Validation the prognostic ability of the 8-lncRNA signature in the validation cohort
In order to confirm the power of the 8-lncRNA signature in predicting the OS of TNBC patients without gBRCAm, we validated our results in the entire cohort. By utilizing the same classification method, patients were classified into a high-risk group (N = 49) and a low risk group (N = 49). Consistent with previous findings, patients in the high-risk group revealed significantly worse OS compared to the low-risk group (P =0.0068, Figure 2B). And for 1, 5, 8 years survival times, the AUC of the 8-lncRNA signature in the entire cohort were 0.785, 0.790 and 0.892 respectively (Figure 3B). It indicated that the prognostic ability 8-lncRNA signature is highly sensitive and specific, and also time-dependent.
Functional enrichment analysis of lncRNA-related mRNAs
Based on the mRNA expression data from the TCGA database, 531 mRNAs were found to be closely related 8-lncRNA signature using the Pearson correlation with |COR|> 0.3 and P< 0.05 as the cutoff (Supplementary Table S2). The top ten related mRNA were CALML6, BRICD5, ADCK5, C10orf143, GLI4, FBXL6, KIFC2, CDCP2, CCDC154, TSTA3 with COR>0.46.The functions of those mRNAs were analysis in the Metascape. The top 20 clusters of significantly enriched terms are shown in Figure 4. The most significant term was GO:0034660 (ncRNA metabolic process), which included 26 genes: CDK9, BRF1, POLR2J, SNAPC4, RRP1, CPSF4, RRS1, BOP1, PTCD1, CPSF1, SIRT7, SRRT, YBEY, EXOSC4, DDX4, DDX56, INTS11, OSGEP, DUS1L, TUT1, MRM1, ELL3, PUS1, CTU1, TRMT61A, TYW3.The top five GO biological process included ncRNA metabolic process, mRNA 3'-end processing, snRNA metabolic process, regulation of DNA repair, oxidoreduction coenzyme metabolic process. The KEGG analysis revealed that these genes mainly involved in mRNA surveillance pathway, Sulfur relay system, Phototransduction, ABC transporters.More details about the enriched terms and genes were shown in Supplementary TableS3.

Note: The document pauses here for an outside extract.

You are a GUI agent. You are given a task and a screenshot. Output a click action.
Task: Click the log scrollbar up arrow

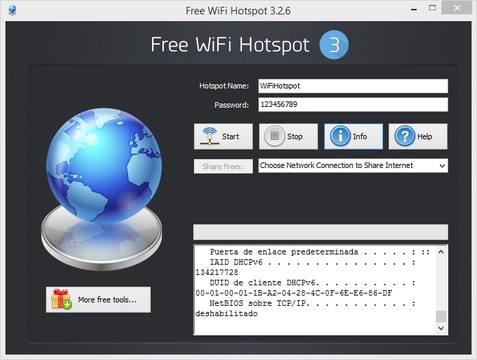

Overexpression of lncRNAs TONSL-AS1 and HAGLROS in triple-negative breast cancers without gBRCAm and its clinical significance
To gain general insights on the clinical association of lncRNAs TONSL-AS1 and HAGLROS in triple-negative breast cancers without gBRCAm, qPCR was used to determine the expression level of these lncRNAs in 30 breast cancer samples and their paired adjacent non-tumorous tissues. The results showed that overexpression of lncRNAs TONSL-AS1 and HAGLROS (defined as a greater than 10-fold increase in tumor tissue) were observed in 10/30 (33.3% for lncRNA TONSL-AS1) and 16/30 (53.3% for lncRNA HAGLROS) of the primary breast tumors (Figure 5; P<0.0001).
Clinicopathological association analysis found that overexpression oflncRNAs TONSL-AS1 (Table4) and HAGLROS (Table 5)were significantly associated with patient prognosis, tumor grade and invasion.